Task objective - Leaving out the pictures, retype exactly the lines from the one holding "Open the 操作(A) menu" through the end of the material.

Available records -
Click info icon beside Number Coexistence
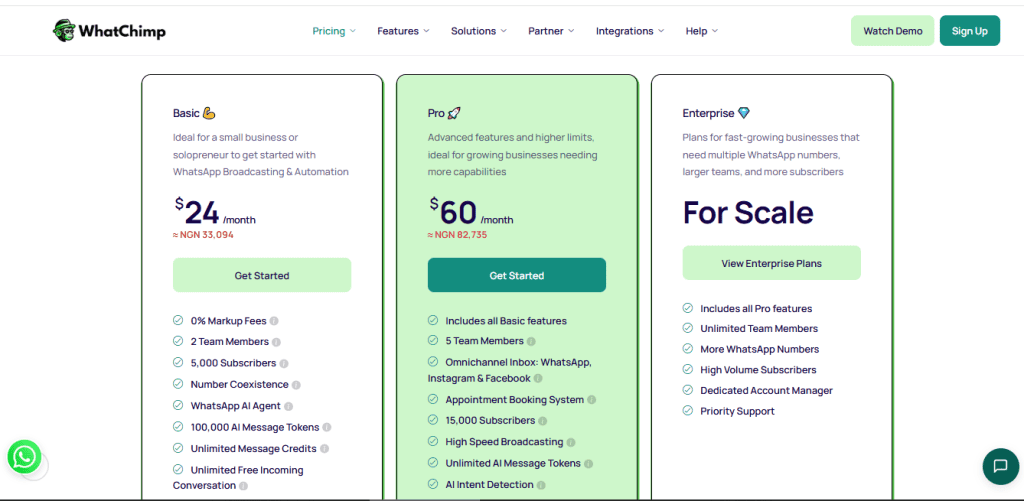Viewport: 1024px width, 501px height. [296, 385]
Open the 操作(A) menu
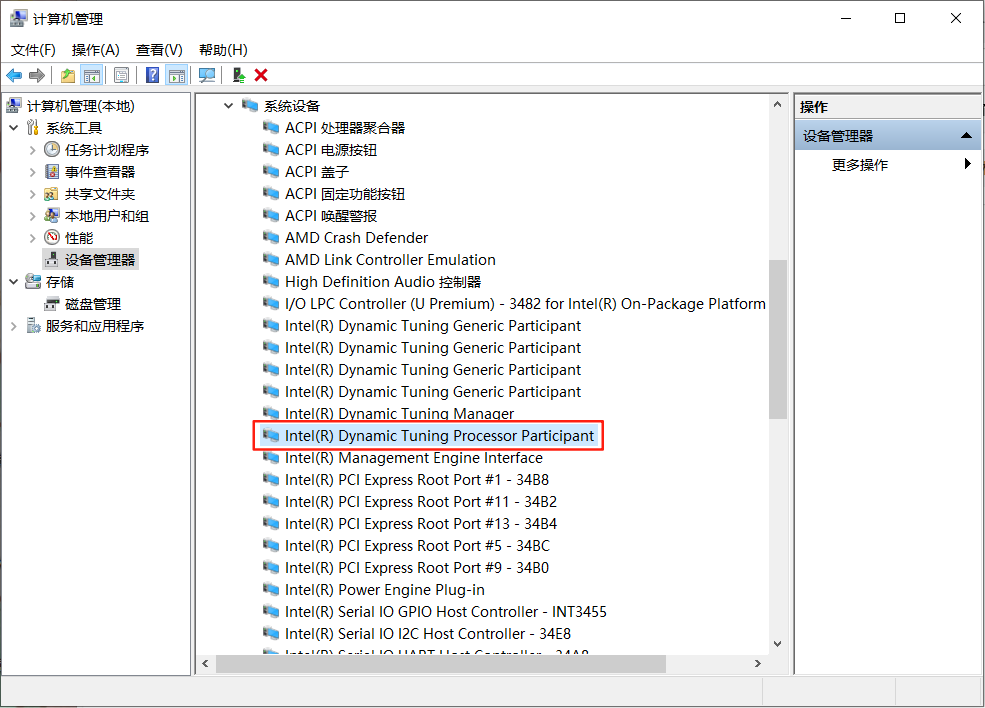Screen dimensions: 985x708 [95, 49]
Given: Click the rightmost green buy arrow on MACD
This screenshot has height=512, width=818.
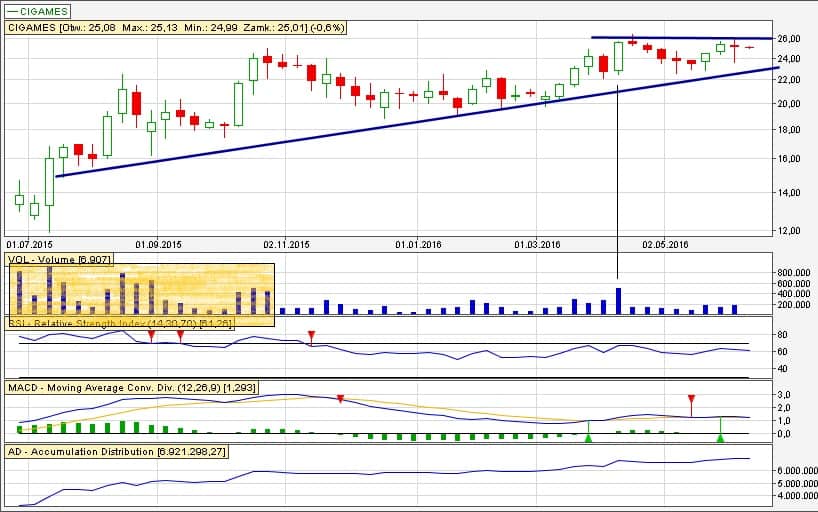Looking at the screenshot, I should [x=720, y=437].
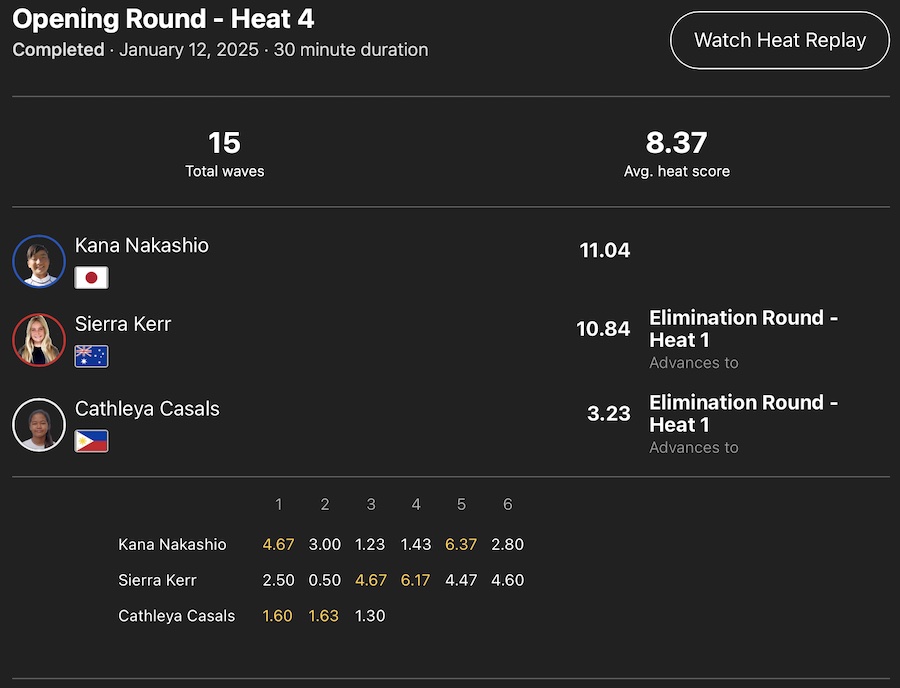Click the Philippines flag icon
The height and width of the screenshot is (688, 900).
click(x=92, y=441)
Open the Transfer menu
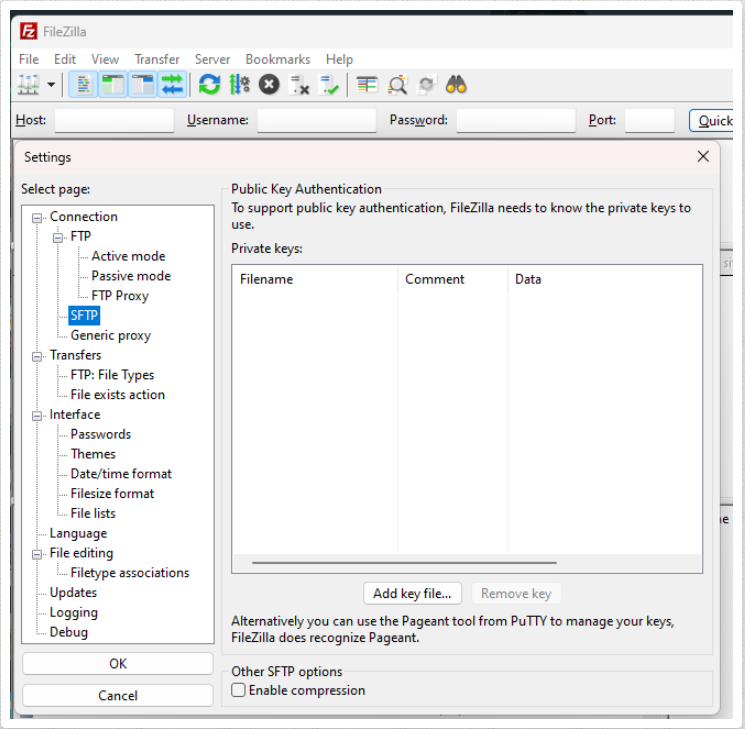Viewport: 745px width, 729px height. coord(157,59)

Exercise solution -
Open the 操作(A) menu
Screen dimensions: 985x708 [95, 49]
Given: Click the rightmost green buy arrow on MACD
This screenshot has height=512, width=818.
Looking at the screenshot, I should [x=720, y=437].
Click the Philippines flag icon
The height and width of the screenshot is (688, 900).
click(x=92, y=441)
Open the Transfer menu
Viewport: 745px width, 729px height. coord(157,59)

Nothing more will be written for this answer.